The first American Civil War threw up a number of communities of refugees north of the American states. Of these the most perplexing [End Page 547] and notorious was Port Roseway, aka Shelburne, which experienced a meteoric rise and fall over ten short years. Within a decade, a town of 10,000 people, upon which much money and energy, both public and private, had been lavished, was reduced to a veritable shell of itself. What had gone wrong? This is the question directly addressed by author Stephen Kimber only in a brief afterword to a breathless narrative of nearly three hundred pages that cuts swiftly from one participant to another. His answer is ‘everything,’ which is fair enough in some ways but not in others. There are some cogent reasons why things went much worse in Shelburne than in any other Loyalist settlement in Canada. We can perhaps identify the principal factors as situation, site, and settlers.

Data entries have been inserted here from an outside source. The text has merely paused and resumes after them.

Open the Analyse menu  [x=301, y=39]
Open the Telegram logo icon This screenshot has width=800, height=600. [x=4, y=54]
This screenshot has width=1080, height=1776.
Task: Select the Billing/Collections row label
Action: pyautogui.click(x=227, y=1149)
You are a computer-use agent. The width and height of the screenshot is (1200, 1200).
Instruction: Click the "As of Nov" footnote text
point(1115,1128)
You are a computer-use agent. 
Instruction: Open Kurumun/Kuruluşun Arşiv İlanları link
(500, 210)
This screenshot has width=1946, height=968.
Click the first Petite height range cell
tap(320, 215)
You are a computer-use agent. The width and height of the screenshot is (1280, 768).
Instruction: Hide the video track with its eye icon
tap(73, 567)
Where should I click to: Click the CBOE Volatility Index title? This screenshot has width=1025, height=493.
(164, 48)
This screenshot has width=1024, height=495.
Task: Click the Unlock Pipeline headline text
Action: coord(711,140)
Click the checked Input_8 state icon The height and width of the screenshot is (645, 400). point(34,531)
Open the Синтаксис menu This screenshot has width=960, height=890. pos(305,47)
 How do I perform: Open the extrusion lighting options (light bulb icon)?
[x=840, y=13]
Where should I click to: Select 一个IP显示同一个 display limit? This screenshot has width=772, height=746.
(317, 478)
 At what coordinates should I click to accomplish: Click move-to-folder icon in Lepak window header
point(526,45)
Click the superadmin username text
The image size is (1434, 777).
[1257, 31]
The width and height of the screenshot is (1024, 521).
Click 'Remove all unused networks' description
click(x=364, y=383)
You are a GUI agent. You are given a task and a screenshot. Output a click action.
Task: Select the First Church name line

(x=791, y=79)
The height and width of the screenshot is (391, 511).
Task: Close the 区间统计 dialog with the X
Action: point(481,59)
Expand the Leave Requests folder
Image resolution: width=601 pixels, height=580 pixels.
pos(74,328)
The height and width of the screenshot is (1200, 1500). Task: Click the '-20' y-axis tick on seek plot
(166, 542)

In the first place, the international situation in which the town was founded was virtually impossible. New York City had collected thousands of Loyalists of all sorts from all over the thirteen colonies. The author’s account of the last days of New York City is one of the strongest parts of the book. The Loyalists were unexpectedly totally abandoned by the British government in favour of an instant and unconditional peace with the Americans. Thanks to Sir Guy Carleton, who realized that the collected refugees, Black and white, could not be left to the mercy of the Yankees, they were shipped out of New York in a hastily assembled fleet and sent to many places to the north, including Nova Scotia. Virtually no advance preparation was made for their arrival, partly because it was so sudden and partly because the British government (like many another governments) was not very good at responding to emergencies. Some of the refugees had organized themselves into a private corporation that intended to settle in Port Roseway in southwestern Nova Scotia, but not much had been done. The first arrivals in Port Roseway literally camped on the beach while a team of ill-trained surveyors attempted to allocate land for their settlement. Under the circumstances, the British had not made a bad job of evacuating New York City. The Bush administration’s effort in New Orleans suffers badly in comparison.

The site for the settlement, which was soon ironically enough renamed Shelburne after the British minister who had sold the Loyalists down the river, was a typical howling wilderness on the southwest coast of Nova Scotia, many miles from the nearest centre of population. It had a decent harbour teeming with fish, but indifferent soil at best. It was not the sort of location suited to pioneer subsistence dirt farming, and in fairness to the settlers, few were experienced dirt farmers accustomed to the hardships of starting from scratch. The [End Page 548] Blacks were probably most acclimated to the difficult conditions, but they were badly treated in supplies and land. Too many of the new arrivals probably had some romantic notion of starting from scratch to create an ideal Loyalist society. They would have been far better off in Halifax, which was considerably more like New York than Shelburne was.

The lack of congruence between site and settlers was made worse by the absence of cohesion among the newcomers, not surprising given the way they were collected. The settlers represented Loyalist civilian refugees, the soldiers from a number of provincial regiments, freed Blacks, and a number of New York merchants and artisans. In short, the new settlement had no natural cohesion, and one thing the British government failed to provide was proper leadership. One can applaud Guy Carleton for his initiative in sending the fleet, but either he or some other well-respected British soldier, such as General Samuel Birch, should have been placed in charge. To make matters worse...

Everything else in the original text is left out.